WHAT YOU WILL DO:
Work out how many lines of the data below hold the string "height". Answer with that number alone.

DATA UNDER STUDY:
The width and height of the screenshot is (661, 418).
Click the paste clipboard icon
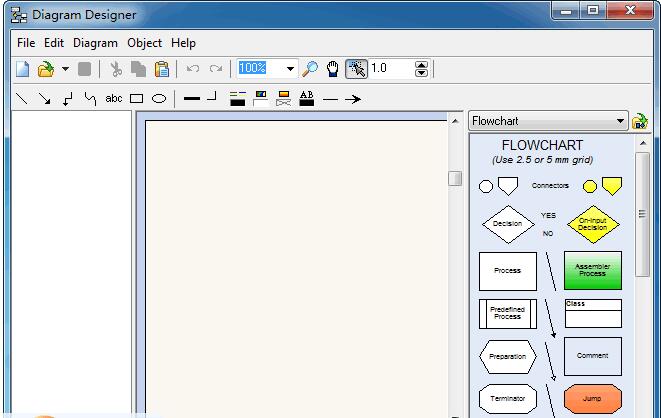[x=161, y=69]
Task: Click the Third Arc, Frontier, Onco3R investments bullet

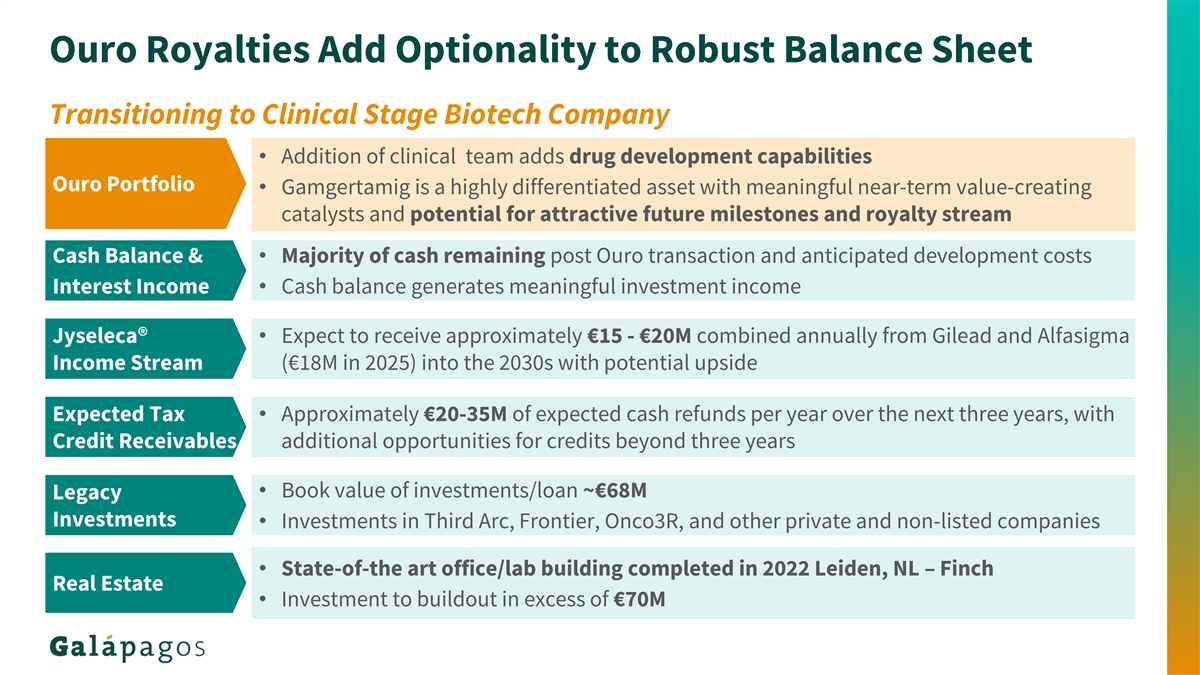Action: click(690, 521)
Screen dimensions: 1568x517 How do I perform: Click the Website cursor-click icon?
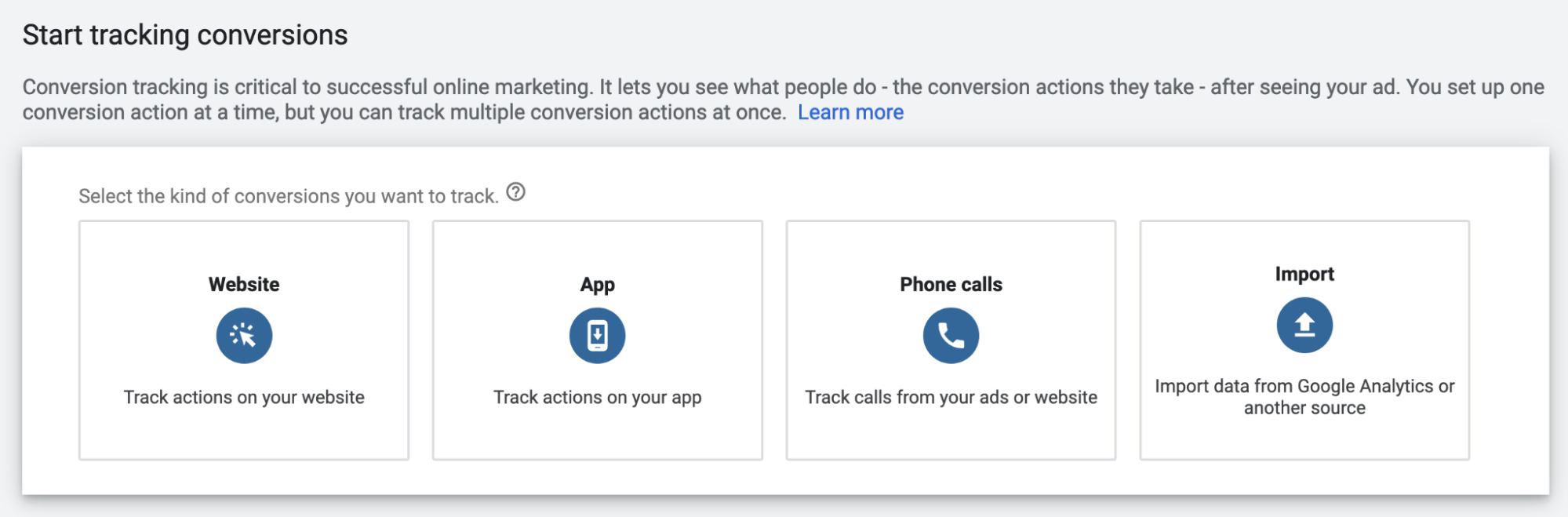(x=244, y=336)
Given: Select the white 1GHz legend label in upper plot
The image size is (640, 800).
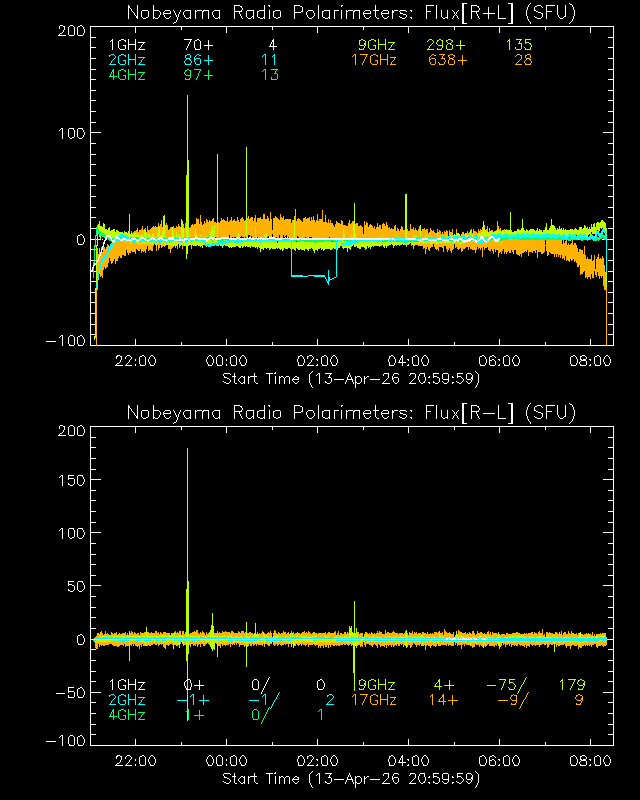Looking at the screenshot, I should 127,46.
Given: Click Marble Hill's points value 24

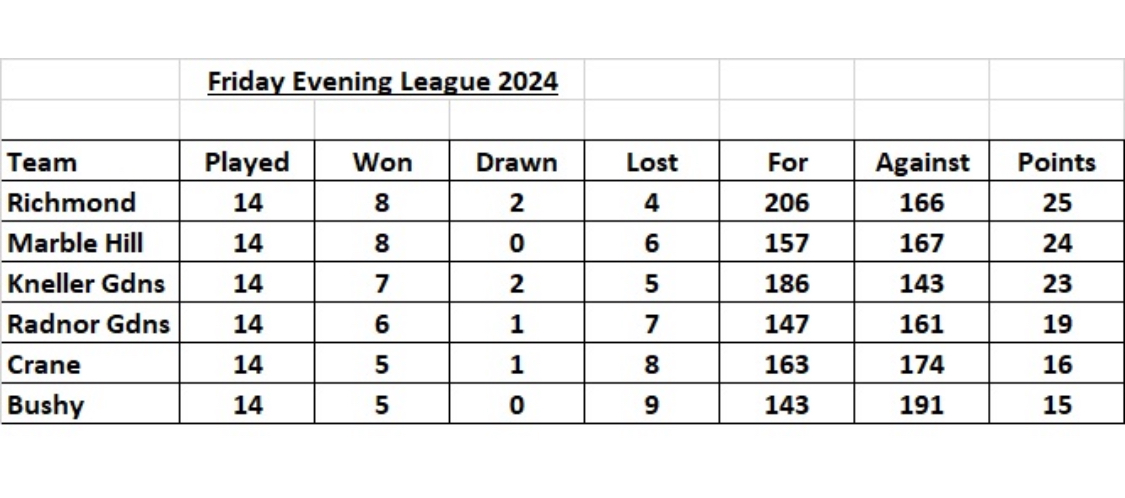Looking at the screenshot, I should pyautogui.click(x=1056, y=243).
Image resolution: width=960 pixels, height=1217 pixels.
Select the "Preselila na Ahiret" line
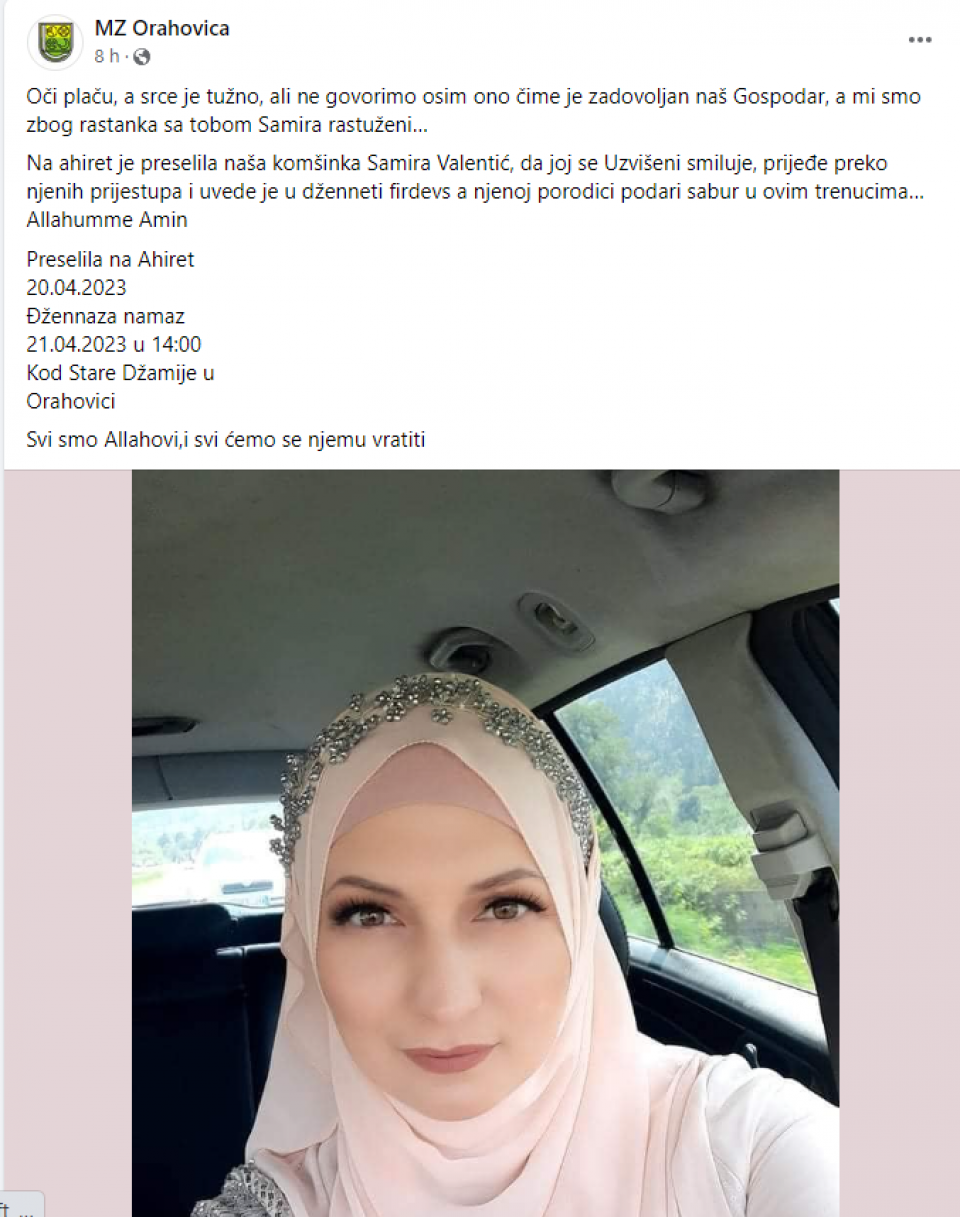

EXPECTED OUTPUT:
2